The couple that turns 65 today--or actually a month or so ago when
this calculation was done. Remember, this calculation under calculates
inflation. This was done almost back in February with those numbers,
and inflation turned out to be much worse. That couple, as a mean
across the country, is going to get about $968,000 in Social Security
benefits over what we calculate as the average mortality numbers
lifetime. Seventy-one percent of their Social Security income is going
to healthcare costs driven by, substantially driven by this increase in
inflation.
So if anyone is listening right now, God, I hope I am wrong. Start
saving every dime you can because this government's Democrat policies
from this last 2 years have absolutely screwed you over. We are going
to spend the rest of the decade fixing the damage that was done in the
last 15 months. The math is the math.
If I am being hyperbolic, I am doing it because it is important. I
don't want to live in a country where a third of my seniors are in
poverty because of a decision they made a year ago.
This is the actuarial report on Social Security and Medicare when the
trust funds are gone, and there is a problem with their math, and that
is it was done on February's baseline. Inflation is dramatically higher
than what we thought the February baseline was. Now, the economists are
saying it is going to last much longer, meaning these dates are going
to erode.
But functionally, you are 66 months, according to the actuary report,
and Medicare part A, the hospital portion, is gone. So functionally,
you go into your hospital, and your doctor doesn't get paid to see you.
How is that going to work out? Seriously, who is going to pay?
The new number is about 150 months for Social Security. I think that
is wildly optimistic in this inflationary time. But the baseline model,
how are you going to do it? Do you plan to live for another 10 years?

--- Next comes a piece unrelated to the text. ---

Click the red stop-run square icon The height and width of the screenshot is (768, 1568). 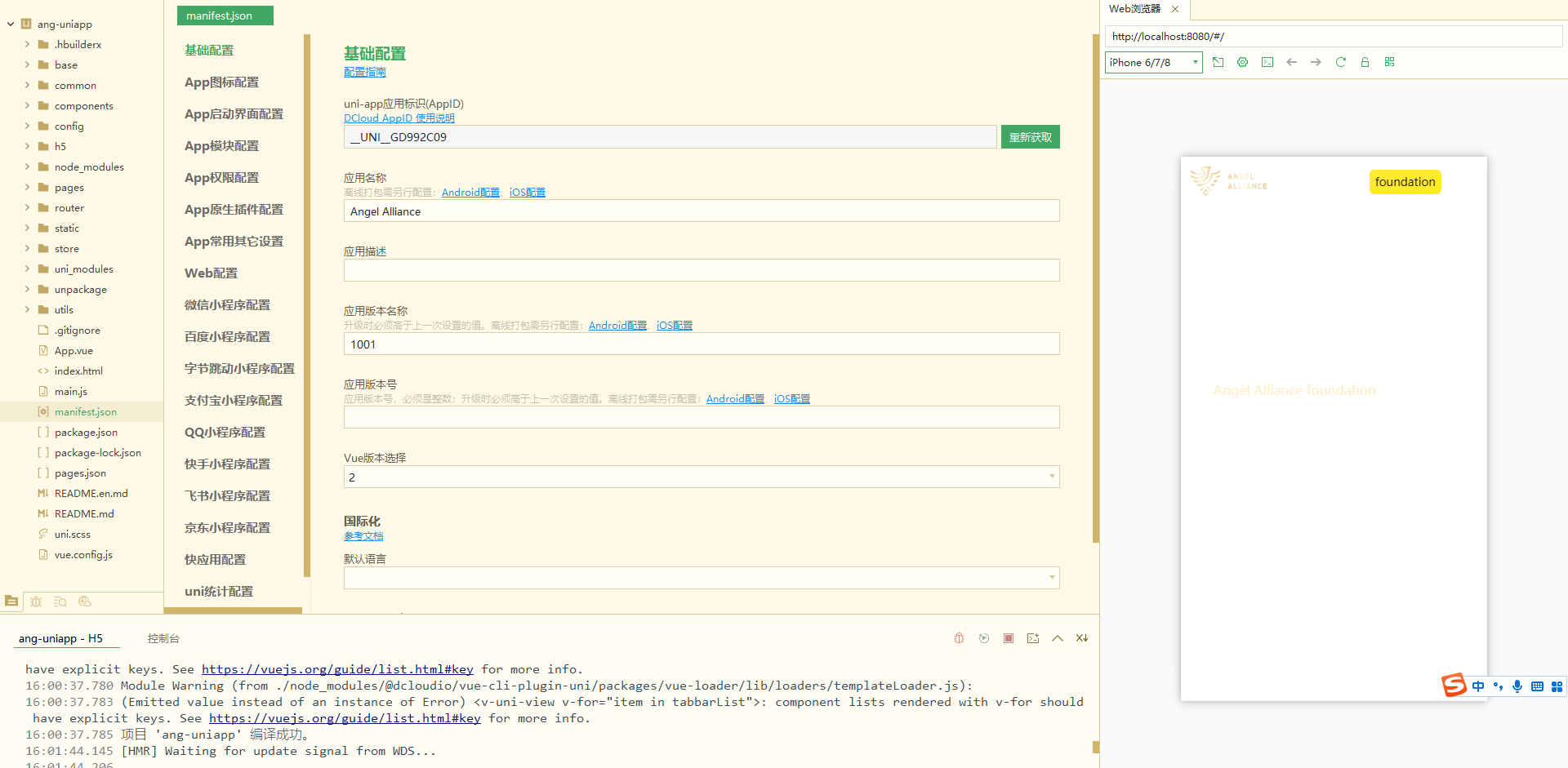(x=1009, y=638)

Okay. Whether in those 10 years you are on Social Security or you are
heading into retirement, are you prepared to have not 25, but 27
percent of your Social Security check disappear? At the same time, I am
showing you charts saying, hey, you are 65 today. Because of medical
inflation--if it lasts where we are at, 2 years--76 percent of your
Social Security money is going to healthcare costs, and we are also
then going to reach over and reduce your Social Security check by 27
percent.
Does anyone else see a problem coming?
This place doesn't own a calculator, and yet as I used to get teased
when I was a child, the math always wins. But this place will avoid the
math because it is hard. It is the sort of thing that gets you
unelected. It is the sort of thing that makes your voters mad.
It is your absolute moral obligation to fix these programs without
lying.
In a future presentation, I am going to come back here, and I am
going to
[[Page H5441]]
also overlay the private pension systems, the multi-employer pension
systems, all the other shortfalls, and if any Member here uses the
words ``retirement security'' and isn't bathing in fixing these
numbers, they should be ashamed of themselves.
Madam Speaker, I apologize for the amount of caffeine I have had
today, but I am not here to be hyperbolic. I am here to beg of this
place to stop chasing the daily shiny object that may get us some
press, get us a few minutes on cable television. This is the hard work
we are elected to fix, and it is also our moral obligation to save the
future.
Madam Speaker, I yield back the balance of my time.